Monday, November 17, 2008

Feedback form failure

I just had an experience with a feedback form that failed. I'd like to give you some background, discuss the failure, it's impact on me and challenge you to look at your own user experience and how you may be doing the same thing to your users.

I have AT&T as both my telephone and high speed broadband provider. They have a new product called Advanced TV that I am interested in. I'm currently a DirecTV / TIVO customer and am enthusiastic about both products. Advanced TV has some features that are interesting to me - they might even be enough to get me to leave my DirecTV / TIVO. So when I received an email that offered a chance to see Advanced TV in action, I was interested. I clicked on the link, only to find that the nearest store was a 100 mile round trip for me. I am interested, but not $20 in gas interested.

I determined to tell AT&T about this failure in marketing on their part. It seems like a simple enough thing to target their email - they know my address, they know the location of the store - how hard could it be to cross reference the two and eliminate me from the mailing? So, I went to the AT&T site to send them a quick feedback note. I had to do this as the email they sent did not have a reply address.

First, can you spot the contact us link on this page?

It is in light grey text, on a white background, at the very bottom of the page. It is hard to spot. This may be intentional, as they have several very clear help sections on the page.

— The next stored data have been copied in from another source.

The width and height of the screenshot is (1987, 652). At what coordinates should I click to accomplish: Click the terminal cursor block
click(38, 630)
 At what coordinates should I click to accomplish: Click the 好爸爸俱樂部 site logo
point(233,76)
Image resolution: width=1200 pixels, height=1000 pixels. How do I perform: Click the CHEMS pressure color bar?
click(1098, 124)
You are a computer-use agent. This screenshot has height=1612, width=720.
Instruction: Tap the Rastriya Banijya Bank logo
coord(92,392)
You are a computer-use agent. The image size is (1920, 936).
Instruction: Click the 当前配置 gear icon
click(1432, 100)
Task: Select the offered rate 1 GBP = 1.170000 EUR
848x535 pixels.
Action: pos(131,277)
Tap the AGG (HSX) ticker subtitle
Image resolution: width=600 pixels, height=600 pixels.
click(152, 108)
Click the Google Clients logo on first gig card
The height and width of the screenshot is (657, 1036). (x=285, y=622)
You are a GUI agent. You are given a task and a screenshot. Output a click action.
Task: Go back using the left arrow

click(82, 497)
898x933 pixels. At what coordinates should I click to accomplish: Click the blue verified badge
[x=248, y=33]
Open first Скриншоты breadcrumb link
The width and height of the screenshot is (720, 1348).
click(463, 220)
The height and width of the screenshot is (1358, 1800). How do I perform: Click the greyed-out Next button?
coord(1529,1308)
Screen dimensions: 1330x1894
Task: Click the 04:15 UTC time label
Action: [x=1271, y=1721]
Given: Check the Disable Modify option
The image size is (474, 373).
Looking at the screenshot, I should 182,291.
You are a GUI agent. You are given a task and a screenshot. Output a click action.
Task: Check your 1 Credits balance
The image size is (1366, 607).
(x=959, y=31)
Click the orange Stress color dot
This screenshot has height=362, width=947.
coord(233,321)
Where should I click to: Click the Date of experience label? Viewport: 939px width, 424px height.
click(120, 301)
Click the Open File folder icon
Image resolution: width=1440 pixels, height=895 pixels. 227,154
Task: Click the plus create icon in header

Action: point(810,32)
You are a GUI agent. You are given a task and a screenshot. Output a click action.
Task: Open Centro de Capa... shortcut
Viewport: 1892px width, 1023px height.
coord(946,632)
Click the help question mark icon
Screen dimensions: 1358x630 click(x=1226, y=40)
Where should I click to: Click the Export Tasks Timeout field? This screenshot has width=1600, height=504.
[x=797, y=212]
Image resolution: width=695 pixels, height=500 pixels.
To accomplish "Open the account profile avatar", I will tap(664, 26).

This may be an attempt to drive traffic to the help pages, rather than the generic contact us area.

Once I found the contact us / feedback form, I opened the page to find what looks to be a nice easy form to fill in, set up as a wizard, starting with your subject line.

Entering a subject, does not start a wizard. It instead sends you to a list of pre-selected subjects. This is where I started to become frustrated. None of these pre-selected subjects is related to my email. I tried several different terms and subject lines, I opened all of the suggested subjects. Not one related to marketing, nor was there a "I have a different subject" for the email.

In the end, I randomly selected a topic and gave them my feedback. It likely will not reach anyone interested in my feedback, and the marketing department will be wondering why their promotion is not working. They sent it to people who said they were interested in Advanced TV. Why is the conversion rate so low?
And the result of all this work on their part? I now regret having AT&T for my phone company and my Internet provider. I am concerned that I will not be able to find help when I have trouble with my service. I am no longer sure the features of Advanced TV are worth the trouble of changing television providers. Do I want to trade DirecTVs award winning customer service for this?
Overall, an attempt to sell me on something I was interested in has left me with a less favorable impression of the brand.
Why did this happen? Because each interaction did not focus on my needs as a customer, instead they focused on their needs as a company. The company wants to get the word out about Advanced TV. Who cares if some people who get the email are unable to buy the product. The company wants my email routed to a specific department. Who cares if that adds time before we satisfy that customer?
We, as interaction designers and usability professionals, need to remember that the value the user derives from the experience needs to be paramount. When we forget that, we drive people away from our sites and away from our brand.